There’s something about adding an egg to a pizza to really up the delicious factor. The timing can be tricky, carefully watching the egg cook to avoid over or under cooking can actually be a spectator sport. And while watching, mouth watering may occur. It makes for a better presentation and delivery.
The combination of all the salty bites, prosciutto, olives, and artichokes make the best bite with a rich runny egg. You’ll just have to fight over the best pieces, or make another.
Egg, artichoke, prosciutto and olive pizza
- 1 pizza dough
- 1 small egg preferably organic
- 6 tablespoons tomato sauce (I used store bought marinara)
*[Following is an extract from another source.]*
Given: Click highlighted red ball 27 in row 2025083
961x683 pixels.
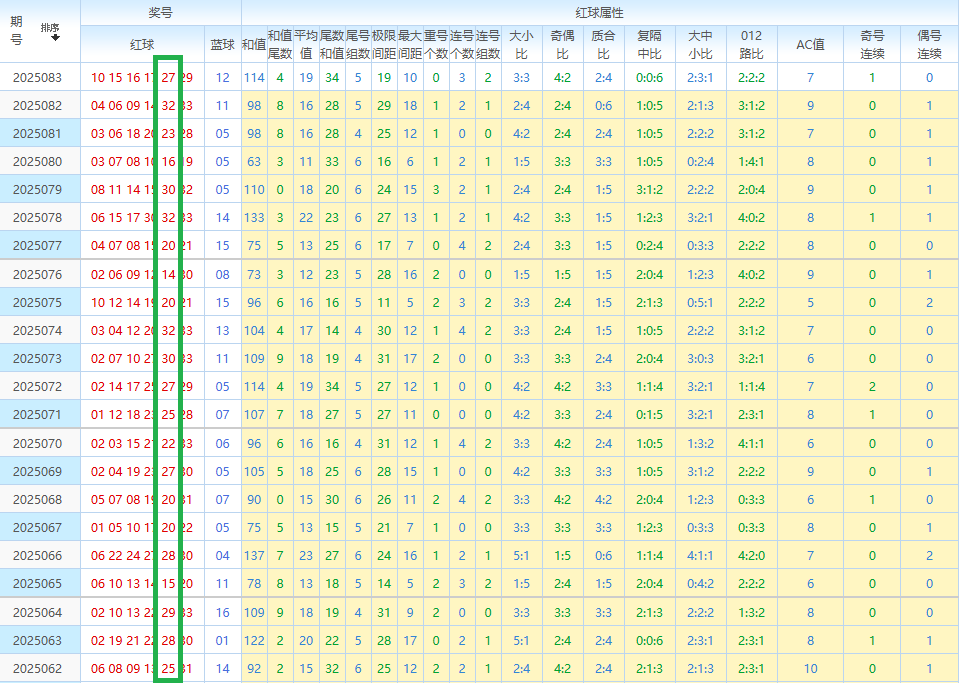Looking at the screenshot, I should (x=168, y=77).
- 2 baby artichokes, use good jarred ones
- sea salt and freshly ground black pepper
- a small handful of good olives stones removed
- extra virgin olive oil
- 3 slices of prosciutto
- 1 large handful mozzarella
Preheat oven to 425. Roll out pizza dough. Smear the tomato sauce evenly over the pizza base. Tear the artichokes into quarters and scatter over the pizza. Lay over the prosciutto slices and sprinkle the olives over. Crack over the egg and place little torn-up pieces of mozzarella in the gaps. Drizzle with extra virgin olive oil and season with pepper and a tiny bit of salt. Cook until crisp and golden.